# Data Cleansing on scraped data (csv)
* Part 1: Data retrieval with pandas
* Part 2: Data cleansing on Job Titles
* Part 3: Data cleansing on Job Description
  * Split by keywords to separate Role, Requirements and Benefits
* Part 4: Save to csv

## Part 1: Data retrieval with pandas
* Read scraped data (csv) into pandas dataframe
* Data cleaning - word replacement & keyword extraction

In [12]:
import pandas as pd
import numpy as np
import os
file = os.path.join('data','data','20211004-2133-Indeed_detail.csv') #update filepath: data / (job title) / (filename.csv)

df = pd.read_csv(file)

## Part 2: Data Cleasing on Job Titles
1. Replacing common words with Regex
2. Get Job Level and Salary with Regex

In [13]:
df['jobTitle'].unique()[:20] # quick preview on job titles scraped (first 30 [:30])
______________________________
- **Actions to take**
1. Name every library that the data cleansing notebook imports.
2. From the data cleansing notebook, copy word for word the stretch from "## Part 1: Data" through "title) / (filename.csv)".
The lines that come next are from a separate source.

- **Recorded information**
______________________________
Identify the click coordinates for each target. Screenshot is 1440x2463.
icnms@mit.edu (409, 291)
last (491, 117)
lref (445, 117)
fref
______________________________
- **Task solutions**
1. pandas, numpy, os

2.
## Part 1: Data retrieval with pandas
* Read scraped data (csv) into pandas dataframe
* Data cleaning - word replacement & keyword extraction

In [12]:
import pandas as pd
import numpy as np
import os
file = os.path.join('data','data','20211004-2133-Indeed_detail.csv') #update filepath: data / (job title) / (filename.csv)